■ Exercise aim
Turn the rows from the first line through the line containing "(1068, 234).", both included, into a numbered list, omitting blank lines.

(Pixel coordinate grounding data)
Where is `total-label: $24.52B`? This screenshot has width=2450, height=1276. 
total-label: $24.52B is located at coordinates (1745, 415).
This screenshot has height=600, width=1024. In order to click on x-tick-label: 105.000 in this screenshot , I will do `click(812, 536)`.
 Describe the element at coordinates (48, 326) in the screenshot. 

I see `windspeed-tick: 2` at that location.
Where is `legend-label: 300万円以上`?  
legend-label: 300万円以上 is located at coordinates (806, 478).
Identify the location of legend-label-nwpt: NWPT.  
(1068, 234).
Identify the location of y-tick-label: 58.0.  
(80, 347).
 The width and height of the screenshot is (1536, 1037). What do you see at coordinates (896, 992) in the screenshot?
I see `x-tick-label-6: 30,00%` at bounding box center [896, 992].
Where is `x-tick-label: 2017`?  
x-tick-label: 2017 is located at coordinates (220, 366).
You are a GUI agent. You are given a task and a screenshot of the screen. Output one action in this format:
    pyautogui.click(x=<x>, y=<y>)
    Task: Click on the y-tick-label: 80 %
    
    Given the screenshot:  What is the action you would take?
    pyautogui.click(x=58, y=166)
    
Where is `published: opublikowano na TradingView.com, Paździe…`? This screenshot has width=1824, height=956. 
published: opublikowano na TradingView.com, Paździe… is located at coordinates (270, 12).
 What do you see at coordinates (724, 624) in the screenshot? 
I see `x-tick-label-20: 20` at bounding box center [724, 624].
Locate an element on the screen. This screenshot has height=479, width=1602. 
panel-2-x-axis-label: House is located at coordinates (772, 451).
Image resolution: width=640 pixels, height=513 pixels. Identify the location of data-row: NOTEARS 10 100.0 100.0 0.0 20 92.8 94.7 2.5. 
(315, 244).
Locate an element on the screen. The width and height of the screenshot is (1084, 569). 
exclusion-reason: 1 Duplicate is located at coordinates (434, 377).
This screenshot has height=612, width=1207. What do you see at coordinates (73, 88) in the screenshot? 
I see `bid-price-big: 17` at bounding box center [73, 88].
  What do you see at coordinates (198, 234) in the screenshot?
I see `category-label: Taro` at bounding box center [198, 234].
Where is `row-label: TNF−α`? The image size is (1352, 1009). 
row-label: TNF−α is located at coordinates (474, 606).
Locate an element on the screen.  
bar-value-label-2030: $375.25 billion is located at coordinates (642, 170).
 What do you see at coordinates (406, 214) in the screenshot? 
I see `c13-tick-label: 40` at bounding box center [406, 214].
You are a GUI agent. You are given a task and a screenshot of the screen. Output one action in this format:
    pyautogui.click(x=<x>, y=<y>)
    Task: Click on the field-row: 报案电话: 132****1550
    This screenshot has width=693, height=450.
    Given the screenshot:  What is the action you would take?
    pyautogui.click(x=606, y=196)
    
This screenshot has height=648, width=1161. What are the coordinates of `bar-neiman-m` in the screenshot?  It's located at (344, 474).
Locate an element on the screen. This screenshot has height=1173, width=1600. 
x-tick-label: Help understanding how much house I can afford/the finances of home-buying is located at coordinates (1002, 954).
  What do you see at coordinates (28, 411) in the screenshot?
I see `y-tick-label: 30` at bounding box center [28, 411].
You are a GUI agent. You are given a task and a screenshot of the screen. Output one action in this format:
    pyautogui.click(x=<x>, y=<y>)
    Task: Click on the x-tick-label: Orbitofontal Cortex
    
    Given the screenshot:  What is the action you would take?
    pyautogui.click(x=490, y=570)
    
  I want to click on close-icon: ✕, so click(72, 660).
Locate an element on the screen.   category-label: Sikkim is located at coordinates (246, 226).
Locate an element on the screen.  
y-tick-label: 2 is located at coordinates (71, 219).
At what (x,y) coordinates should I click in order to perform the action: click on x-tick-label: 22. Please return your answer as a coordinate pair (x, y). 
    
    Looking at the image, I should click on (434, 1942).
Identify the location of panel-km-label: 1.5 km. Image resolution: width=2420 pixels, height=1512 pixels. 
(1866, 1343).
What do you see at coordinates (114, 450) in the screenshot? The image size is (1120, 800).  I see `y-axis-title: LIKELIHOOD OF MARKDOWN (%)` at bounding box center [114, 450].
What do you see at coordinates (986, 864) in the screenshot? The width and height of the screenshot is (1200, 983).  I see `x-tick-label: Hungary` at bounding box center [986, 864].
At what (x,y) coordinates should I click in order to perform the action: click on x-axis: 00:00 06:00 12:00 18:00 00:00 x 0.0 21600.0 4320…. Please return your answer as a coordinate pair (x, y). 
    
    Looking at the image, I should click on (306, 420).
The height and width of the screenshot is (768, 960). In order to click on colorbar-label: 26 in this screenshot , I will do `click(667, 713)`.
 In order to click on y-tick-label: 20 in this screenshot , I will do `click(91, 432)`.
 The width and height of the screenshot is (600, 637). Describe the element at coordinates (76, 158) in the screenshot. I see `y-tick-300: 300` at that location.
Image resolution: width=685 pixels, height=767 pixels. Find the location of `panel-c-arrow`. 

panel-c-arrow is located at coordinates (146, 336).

■ Exercise output
1. Where is `total-label: $24.52B`? This screenshot has width=2450, height=1276. 
2. total-label: $24.52B is located at coordinates (1745, 415).
3. This screenshot has height=600, width=1024. In order to click on x-tick-label: 105.000 in this screenshot , I will do `click(812, 536)`.
4.  Describe the element at coordinates (48, 326) in the screenshot. 
5. I see `windspeed-tick: 2` at that location.
6. Where is `legend-label: 300万円以上`?  
7. legend-label: 300万円以上 is located at coordinates (806, 478).
8. Identify the location of legend-label-nwpt: NWPT.  
9. (1068, 234).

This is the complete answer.